Selanjutnya, Groot melakukan blokade ketat di sekitar Pulau Saparua. Tindakan ini menimbulkan kesengsaraan pada rakyat, karena bahan makanan yang biasanya didatangkan dari Seram sama sekali tidak bisa masuk. Meskipun demikian, Belanda tetap belum dapat menaklukkan penduduk Saparua yang gigih melakukan perlawanan.
Perlawanan gigih itu membuat gubernur Ambon menyerahkan persoalan kepada Batavia. Admiral A. A. Buyskes, panglima angkatan laut,diperintahkan ke Ambon untuk merebut kembali Pulau Saparua.
Ia pergi ke Ambon dengan membawa sejumlah prajurit dan kapal perang.
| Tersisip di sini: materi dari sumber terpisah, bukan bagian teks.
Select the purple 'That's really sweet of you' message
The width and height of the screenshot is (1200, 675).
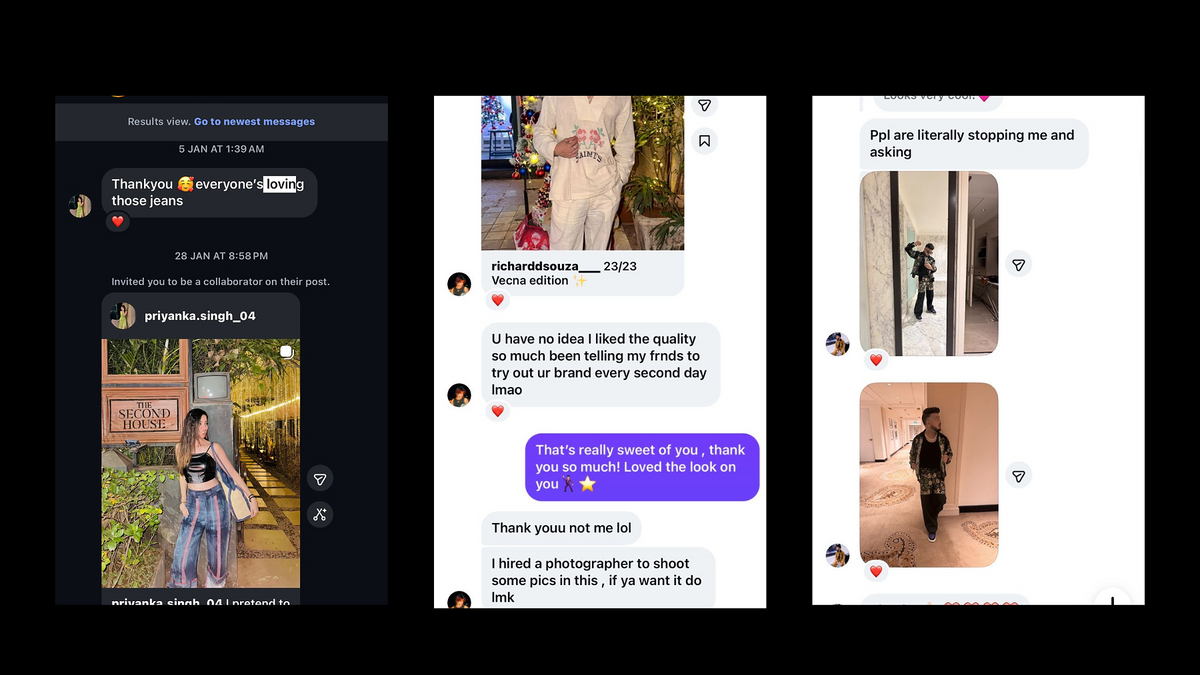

Sebelum ke Ambon, ia singgah di Ternate dan Tidore yang merupakan sekutu-sekutu Belanda. Dari dua wilayah itu Belanda memperoleh bantuan 20 kora-kora (kapal perang) serta sekitar 1.500 pasukan kedua kerajaan itu.
Dengan pasukan dalam jumlah besar ini, Buyskes mulai melakukan blokade di Saparua sejak pertengahan Oktober.
Mulai awal November, ia mengerahkan pasukannya untuk mendarat di Saparua. Satu persatu negeri-negeri di pulau itu jatuh ke tangan Belanda setelah perlawanan yang gigih. Ratusan orang gugur dalam pertempuran dan Pattimura pun berhasil ditangkap pasukan Belanda karena dikhianati. Perlawanan Pattimura yang telah berlangsung sekitar 8 bulan itu pun akhirnya berakhir.